News flash: this month Current Biology1 reported that that stressed bees have lower levels of neurotransmitters such as dopamine and serotonin and exhibit pessimism, a cognitive trait supposedly limited to “higher” animals.
Ok, this is waaay cool! Who knew that bees could be pessimists or even that they have “human” neurotransmitters like dopamine and serotonin coursing through their little systems?
ScienceDaily2 provided a layperson’s description of the research, reporting:
To find out how bees view the world, the researchers set them up to make a decision about whether an unfamiliar scent portended good or bad things. First, the bees were trained to connect one odor with a sweet reward and another with the bitter taste of quinine. The bees learned the difference between the odors and became more likely to extend their mouthparts to the odor predicting sugar than the one predicting quinine.
Next, the researchers divided the bees into two groups. One group was shaken violently for one minute to simulate an assault on the hive by a predator such as a honey badger. The other group was left undisturbed. Those bees were then presented with the familiar odors and some new ones created from mixes of the two.
Agitated bees were less likely than the controls to extend their mouthparts to the odor predicting quinine and similar novel odors, the researchers found. In other words, the agitated bees behaved as if they had an increased expectation of a bitter taste, the researchers said, demonstrating a type of pessimistic judgment of the world known as a “cognitive bias.”

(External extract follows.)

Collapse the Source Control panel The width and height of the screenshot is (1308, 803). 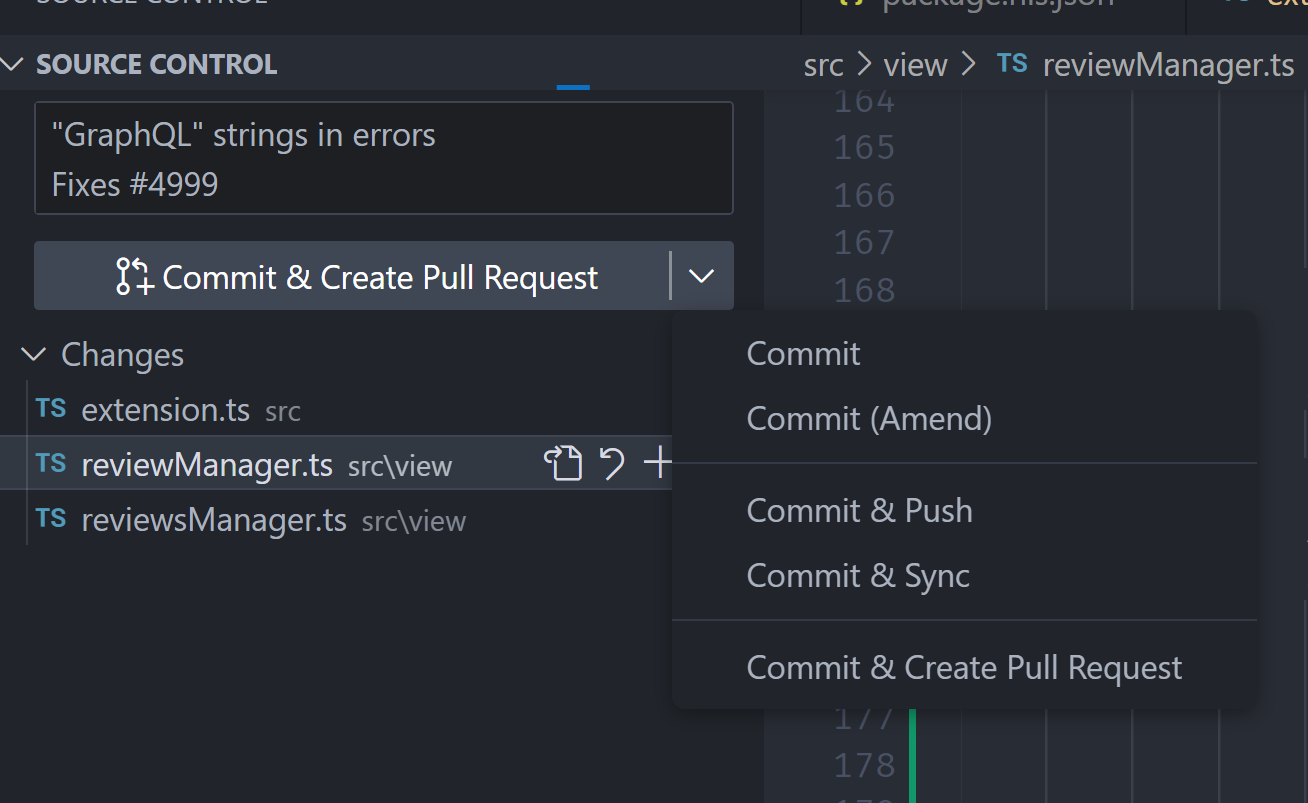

Now, I don’t approve of shaking bees (violently or otherwise), even in the interest of scientific advancement. How would the researchers feel if giant swarms of bees swooped down on them and their families to see whether being blanketed by carpets of buzzing insects triggered negative emotional responses in humans?
Nevertheless, this study is an amazing demonstration of the deep commonality we share with our animal brethren (and sistren). The notion that humankind and beekind share the same neurotransmitters and similar stress reactions is somehow strangely comforting – c’mon, insects, we’re all in this thing together – we can do it! It’s almost enough to make you want to go out and hug a bee.
1Bateson M, Desire S, Gartside SE, Wright GA. Agitated honeybees exhibit pessimistic cognitive biases. Curr Biol. 2011 Jun 21;21(12):1070-3.
2ScienceDaily, “For Stressed Bees, the Glass Is Half Empty,” June 3, 2011.